- Born: 1948 (age 77–78) Sheffield, South Yorkshire, England
- Occupations: Fund manager and businesswoman
- Years active: 1971-2001
- Spouse: Reinhard Winkler

= Carol Galley =

British fund manager and businesswoman

Carol Galley is a businesswoman who, as a director of Mercury Asset Management, was regarded as the most powerful woman in the City of London in the 1990s.

==Early life==
Her father was Kenneth Galley, who was chief executive of Newcastle City Council in the 1970s.

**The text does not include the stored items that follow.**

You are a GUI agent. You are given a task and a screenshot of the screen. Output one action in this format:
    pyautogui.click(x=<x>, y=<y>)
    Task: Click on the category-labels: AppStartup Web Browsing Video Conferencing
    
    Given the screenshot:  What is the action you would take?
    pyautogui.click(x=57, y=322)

She was educated at Gosforth Grammar School in Newcastle upon Tyne and then graduated from the University of Leicester with a degree in modern languages (German).

==Career==

Galley joined Mercury Asset Management (then part of merchant bank S.G. Warburg) in 1971 as a librarian/researcher. She rose rapidly through the ranks in a male-dominated industry, becoming a director and key figure.
She co-led Mercury (alongside Stephen Zimmerman) during its golden era in the 1980s and 1990s, when it grew to manage billions in pension funds and became one of Britain's leading investment firms. During that time she played a prominent role in high-profile takeovers, including Granada plc's acquisitions of London Weekend Television (1994) and the Forte Group (1996).

Following Merrill Lynch's £3.1 billion acquisition of Mercury in 1997, she became co-head/joint COO of Merrill Lynch Investment Managers (MLIM). She no longer actively makes fund management decisions. She featured on the 2006 Sunday Times Rich List with a personal wealth of £80 million.